Try it → Whenever the string "screenshot" turns up in a line below, that line should be copied.
Material provided below:
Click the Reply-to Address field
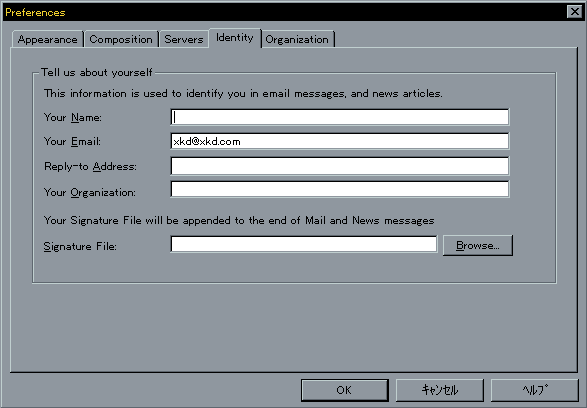Viewport: 587px width, 408px height. [340, 166]
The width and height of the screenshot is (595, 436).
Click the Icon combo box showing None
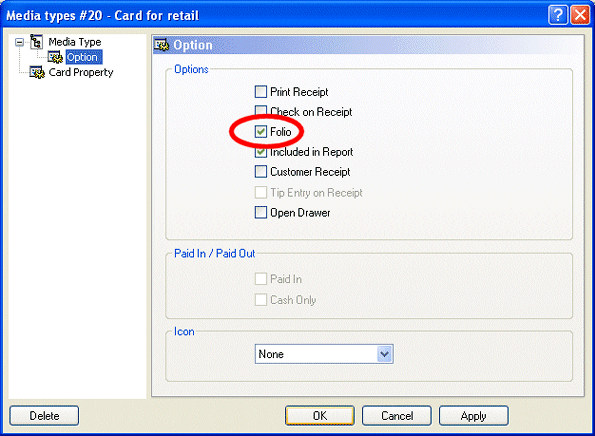324,354
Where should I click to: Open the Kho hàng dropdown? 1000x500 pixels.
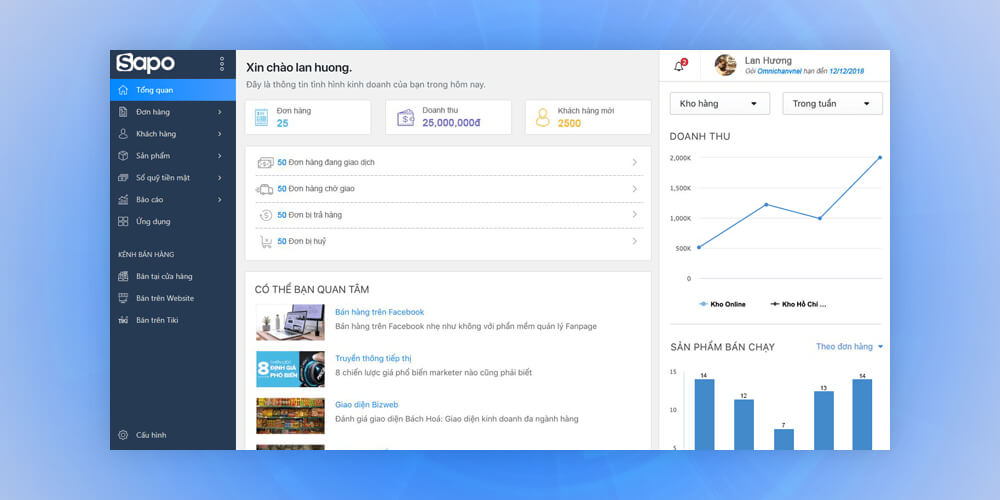pos(719,104)
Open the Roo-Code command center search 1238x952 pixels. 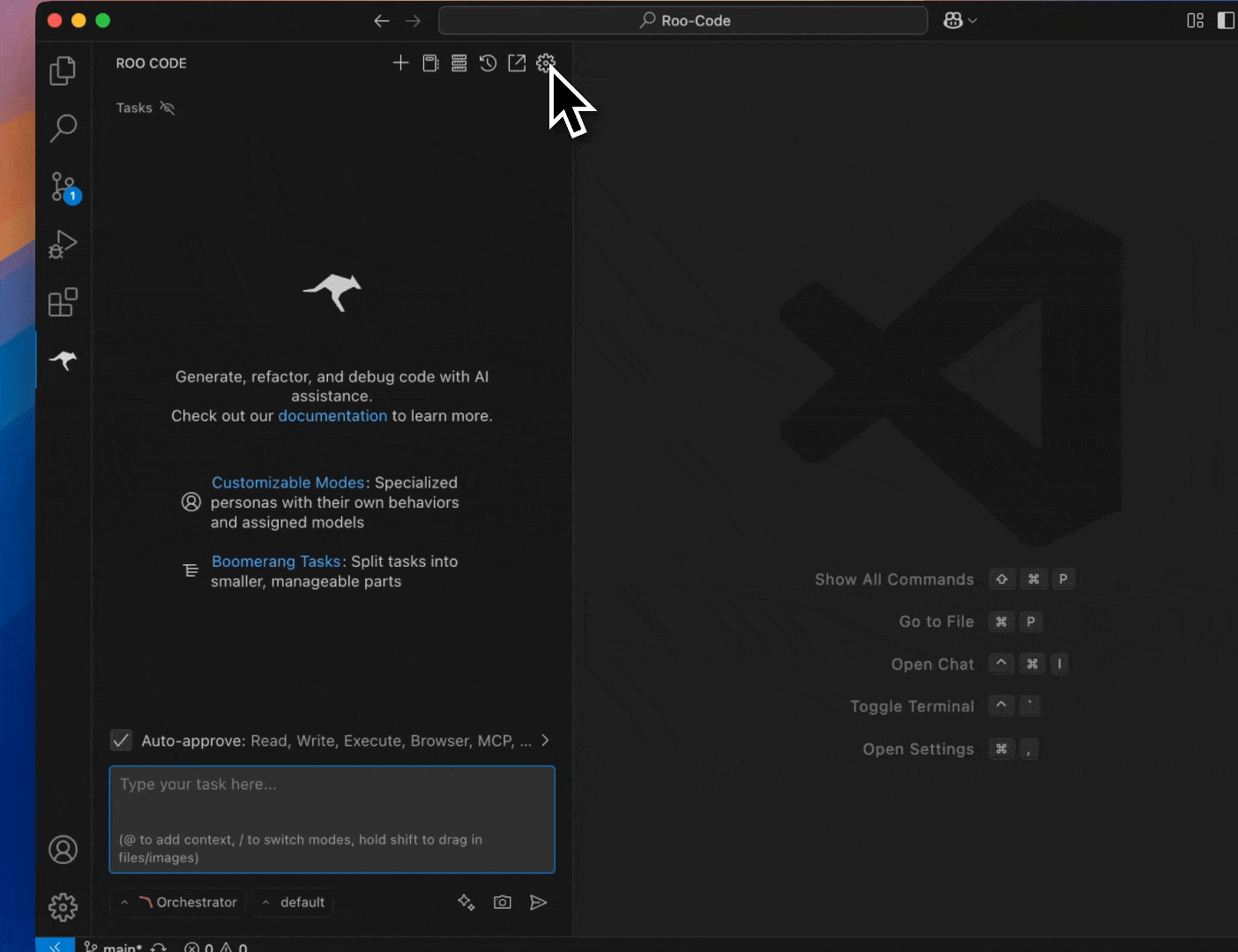[x=683, y=20]
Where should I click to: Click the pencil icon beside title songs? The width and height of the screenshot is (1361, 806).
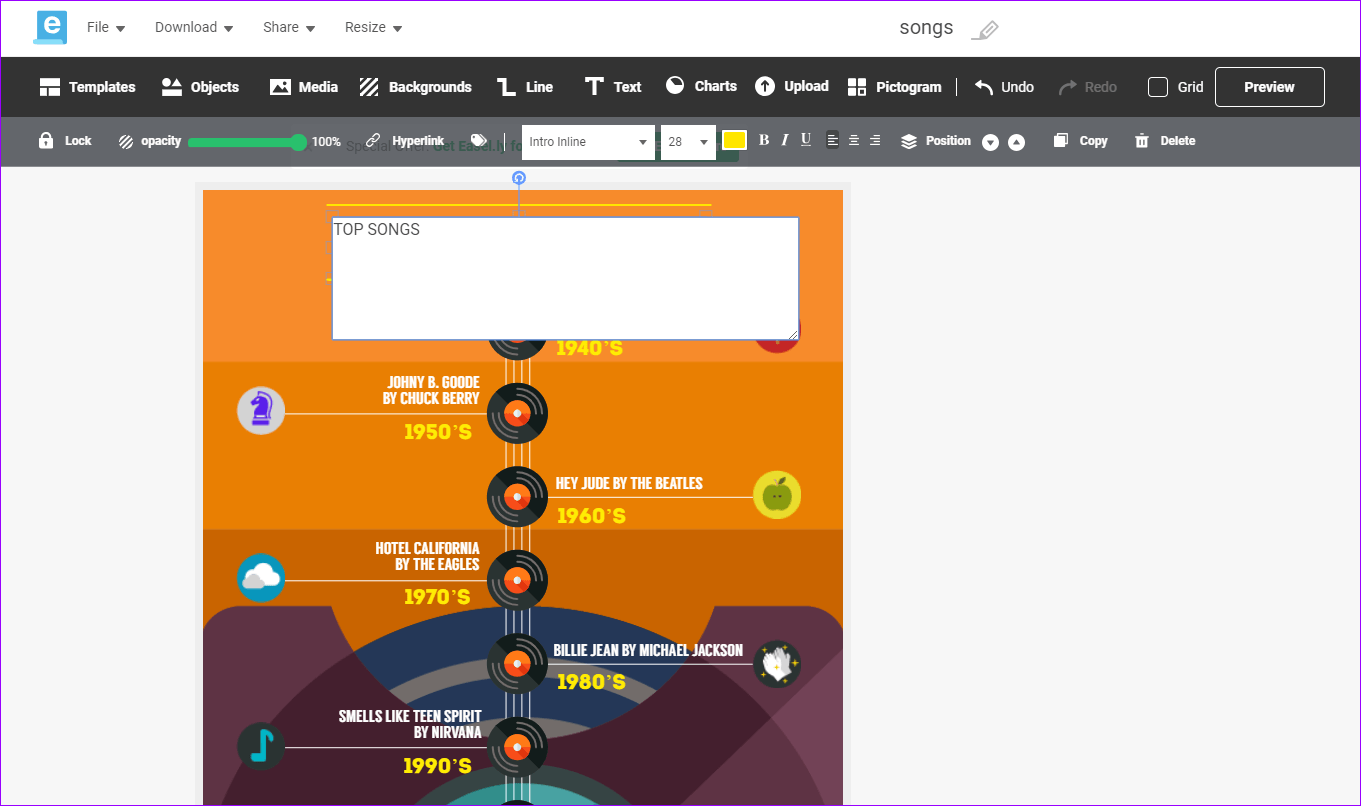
End of Material provided.
Response box →
The width and height of the screenshot is (595, 436).
Where should I click to: Click the pencil icon beside title songs? The width and height of the screenshot is (1361, 806).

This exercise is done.